(Stored entries)
>>>>
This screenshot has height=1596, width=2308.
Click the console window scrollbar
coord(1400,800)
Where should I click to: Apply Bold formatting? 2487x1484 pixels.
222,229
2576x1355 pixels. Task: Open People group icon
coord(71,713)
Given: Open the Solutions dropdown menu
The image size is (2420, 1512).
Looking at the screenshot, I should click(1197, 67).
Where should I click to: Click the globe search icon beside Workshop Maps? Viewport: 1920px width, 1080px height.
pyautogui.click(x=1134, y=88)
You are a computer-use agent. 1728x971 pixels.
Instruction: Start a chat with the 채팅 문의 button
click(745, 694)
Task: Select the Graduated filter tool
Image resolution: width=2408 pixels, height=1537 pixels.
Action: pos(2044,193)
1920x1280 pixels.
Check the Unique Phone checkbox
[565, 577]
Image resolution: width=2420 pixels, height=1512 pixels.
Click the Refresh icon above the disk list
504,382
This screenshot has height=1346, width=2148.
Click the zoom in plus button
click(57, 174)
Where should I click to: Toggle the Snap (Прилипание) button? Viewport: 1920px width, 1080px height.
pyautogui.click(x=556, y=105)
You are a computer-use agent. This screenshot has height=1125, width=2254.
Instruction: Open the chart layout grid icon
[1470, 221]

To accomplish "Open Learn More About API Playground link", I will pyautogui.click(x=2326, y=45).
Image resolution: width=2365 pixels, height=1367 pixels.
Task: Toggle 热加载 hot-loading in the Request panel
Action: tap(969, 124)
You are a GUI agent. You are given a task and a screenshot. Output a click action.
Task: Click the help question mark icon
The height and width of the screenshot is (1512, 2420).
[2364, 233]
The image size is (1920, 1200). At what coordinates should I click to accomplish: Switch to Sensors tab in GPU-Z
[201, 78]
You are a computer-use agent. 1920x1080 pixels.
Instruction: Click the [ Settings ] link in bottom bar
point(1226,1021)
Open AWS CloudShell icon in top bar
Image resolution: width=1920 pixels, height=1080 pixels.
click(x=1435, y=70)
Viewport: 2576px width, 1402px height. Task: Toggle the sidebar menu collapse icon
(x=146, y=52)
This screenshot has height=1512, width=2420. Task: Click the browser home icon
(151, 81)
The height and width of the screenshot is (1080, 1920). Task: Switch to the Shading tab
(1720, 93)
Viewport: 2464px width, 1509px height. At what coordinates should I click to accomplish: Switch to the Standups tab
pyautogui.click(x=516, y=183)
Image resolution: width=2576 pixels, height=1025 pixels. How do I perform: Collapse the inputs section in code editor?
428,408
<<<<
§ Your task: Each line of the entries that contains "agent" counts once; state the total as a bare number.

§ Task result: 4